Express editor David Luhrssen decided that a theme within the piece was a more striking headline, and I think he was right (I combine both ideas in my headline here). After seeing a protester wearing a red cap with the phrase, “Make America love again,” I pondered whether John Lennon’s famous notion about the power of love had potency and potential in our current crisis. I only wish I had added some lines from his great song “All You Need is Love.” So I will quote some rather profound lyrics from the song as I lead you to a link to my Shepherd Express commentary:

There is nothing you can make that can’t be made.

No one you can save that can’t be saved.

Nothing you can do but you can learn

how to be you in time.

It’s easy…

( my italics)

Perhaps it’s not always easy. But Lennon’s simple rhetorical assertion leads to the idea off applying love to the problem, perhaps learning to love in a Christ-like manner. Lennon’s notion that we can learn, through activism, how to be who we really are (or “praying with our legs” as Frederick Douglass put it) rather than through passive being or existence, is what strikes me.

The link to my Shepherd Express commentary on the protest

And thanks for reading, and for trying to be who you really are.

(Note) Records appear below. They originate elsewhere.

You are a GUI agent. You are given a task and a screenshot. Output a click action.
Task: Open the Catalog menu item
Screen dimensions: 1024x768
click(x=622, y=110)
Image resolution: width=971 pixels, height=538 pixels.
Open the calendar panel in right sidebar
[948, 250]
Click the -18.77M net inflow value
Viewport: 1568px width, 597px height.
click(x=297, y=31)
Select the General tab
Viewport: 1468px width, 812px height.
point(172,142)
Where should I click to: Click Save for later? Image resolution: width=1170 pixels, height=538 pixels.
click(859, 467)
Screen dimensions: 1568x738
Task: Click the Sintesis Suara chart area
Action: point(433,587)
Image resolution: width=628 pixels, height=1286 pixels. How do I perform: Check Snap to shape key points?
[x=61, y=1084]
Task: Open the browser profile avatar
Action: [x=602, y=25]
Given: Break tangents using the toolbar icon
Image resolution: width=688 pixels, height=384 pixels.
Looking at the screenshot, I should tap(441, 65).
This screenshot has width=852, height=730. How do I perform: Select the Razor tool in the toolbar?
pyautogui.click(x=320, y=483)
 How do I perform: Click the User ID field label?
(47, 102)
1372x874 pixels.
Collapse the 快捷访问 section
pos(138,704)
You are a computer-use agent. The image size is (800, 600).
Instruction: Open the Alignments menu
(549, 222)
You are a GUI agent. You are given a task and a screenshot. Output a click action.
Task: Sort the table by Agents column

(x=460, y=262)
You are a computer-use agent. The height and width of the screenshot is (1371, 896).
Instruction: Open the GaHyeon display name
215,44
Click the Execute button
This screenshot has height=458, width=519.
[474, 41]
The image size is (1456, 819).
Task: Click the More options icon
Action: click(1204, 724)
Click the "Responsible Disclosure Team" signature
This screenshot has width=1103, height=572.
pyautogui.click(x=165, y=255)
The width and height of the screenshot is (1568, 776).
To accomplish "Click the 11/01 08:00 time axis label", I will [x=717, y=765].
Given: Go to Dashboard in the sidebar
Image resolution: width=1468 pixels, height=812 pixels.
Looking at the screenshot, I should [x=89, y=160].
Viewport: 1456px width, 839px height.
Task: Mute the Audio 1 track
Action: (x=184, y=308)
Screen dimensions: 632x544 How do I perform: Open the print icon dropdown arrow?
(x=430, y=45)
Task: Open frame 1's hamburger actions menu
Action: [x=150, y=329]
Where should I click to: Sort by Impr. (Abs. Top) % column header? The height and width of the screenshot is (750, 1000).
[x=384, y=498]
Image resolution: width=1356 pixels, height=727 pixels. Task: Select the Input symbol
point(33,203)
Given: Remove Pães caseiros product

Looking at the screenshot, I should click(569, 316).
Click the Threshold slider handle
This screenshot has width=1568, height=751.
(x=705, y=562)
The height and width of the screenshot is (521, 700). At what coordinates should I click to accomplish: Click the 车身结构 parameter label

In addition, here are the two sides of the protest sign I made and used for the March including my satirical drawing of Donald Trump:

I didn’t arrange the book titles shown beside the sign, but their titles serendipitously resonate with ideas explicit or implicit in my Shepherd Express article. The small book at top is a portion of the Bible illustrated by Marc Chagall. 

This backside of the sign at top, from a previous march protesting police violence as supported by Trump, received plenty of comments during the march. Photos by Kevin Lynch.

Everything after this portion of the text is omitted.